AIM OF THE EXERCISE => Whatever appears in the data below, copy it exactly.

STUDY MATERIAL =>
*** Begin section ***

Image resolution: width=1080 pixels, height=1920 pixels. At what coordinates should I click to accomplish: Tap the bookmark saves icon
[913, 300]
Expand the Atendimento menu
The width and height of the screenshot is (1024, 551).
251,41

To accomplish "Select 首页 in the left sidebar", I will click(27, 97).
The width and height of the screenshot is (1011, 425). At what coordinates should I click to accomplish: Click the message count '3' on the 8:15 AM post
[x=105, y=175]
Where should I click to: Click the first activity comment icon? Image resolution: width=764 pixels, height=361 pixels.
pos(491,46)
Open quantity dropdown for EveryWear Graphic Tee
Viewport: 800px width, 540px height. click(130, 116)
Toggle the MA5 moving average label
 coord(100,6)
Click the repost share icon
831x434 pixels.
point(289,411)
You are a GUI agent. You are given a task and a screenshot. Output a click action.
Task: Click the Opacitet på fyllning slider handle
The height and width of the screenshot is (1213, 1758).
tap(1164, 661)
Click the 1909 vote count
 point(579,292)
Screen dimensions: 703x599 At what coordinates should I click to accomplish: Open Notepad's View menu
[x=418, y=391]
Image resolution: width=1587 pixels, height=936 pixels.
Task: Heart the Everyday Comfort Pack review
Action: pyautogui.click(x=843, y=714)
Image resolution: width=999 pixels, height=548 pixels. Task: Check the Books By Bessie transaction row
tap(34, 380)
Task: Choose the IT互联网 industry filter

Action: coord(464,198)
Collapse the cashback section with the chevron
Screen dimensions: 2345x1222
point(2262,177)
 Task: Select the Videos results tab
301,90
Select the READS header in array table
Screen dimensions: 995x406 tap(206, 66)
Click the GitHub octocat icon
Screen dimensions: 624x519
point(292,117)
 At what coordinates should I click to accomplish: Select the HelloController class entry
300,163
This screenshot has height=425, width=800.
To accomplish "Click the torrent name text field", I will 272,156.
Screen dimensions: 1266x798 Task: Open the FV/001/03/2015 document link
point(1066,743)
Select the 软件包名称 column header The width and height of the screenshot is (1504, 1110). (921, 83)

*** End section ***

ANSWER TO THIS PROBLEM =>
Image resolution: width=1080 pixels, height=1920 pixels. At what coordinates should I click to accomplish: Tap the bookmark saves icon
[913, 300]
Expand the Atendimento menu
The width and height of the screenshot is (1024, 551).
251,41

To accomplish "Select 首页 in the left sidebar", I will click(27, 97).
The width and height of the screenshot is (1011, 425). At what coordinates should I click to accomplish: Click the message count '3' on the 8:15 AM post
[x=105, y=175]
Where should I click to: Click the first activity comment icon? Image resolution: width=764 pixels, height=361 pixels.
pos(491,46)
Open quantity dropdown for EveryWear Graphic Tee
Viewport: 800px width, 540px height. click(130, 116)
Toggle the MA5 moving average label
 coord(100,6)
Click the repost share icon
831x434 pixels.
point(289,411)
You are a GUI agent. You are given a task and a screenshot. Output a click action.
Task: Click the Opacitet på fyllning slider handle
The height and width of the screenshot is (1213, 1758).
tap(1164, 661)
Click the 1909 vote count
 point(579,292)
Screen dimensions: 703x599 At what coordinates should I click to accomplish: Open Notepad's View menu
[x=418, y=391]
Image resolution: width=1587 pixels, height=936 pixels.
Task: Heart the Everyday Comfort Pack review
Action: pyautogui.click(x=843, y=714)
Image resolution: width=999 pixels, height=548 pixels. Task: Check the Books By Bessie transaction row
tap(34, 380)
Task: Choose the IT互联网 industry filter

Action: coord(464,198)
Collapse the cashback section with the chevron
Screen dimensions: 2345x1222
point(2262,177)
 Task: Select the Videos results tab
301,90
Select the READS header in array table
Screen dimensions: 995x406 tap(206, 66)
Click the GitHub octocat icon
Screen dimensions: 624x519
point(292,117)
 At what coordinates should I click to accomplish: Select the HelloController class entry
300,163
This screenshot has height=425, width=800.
To accomplish "Click the torrent name text field", I will 272,156.
Screen dimensions: 1266x798 Task: Open the FV/001/03/2015 document link
point(1066,743)
Select the 软件包名称 column header The width and height of the screenshot is (1504, 1110). (921, 83)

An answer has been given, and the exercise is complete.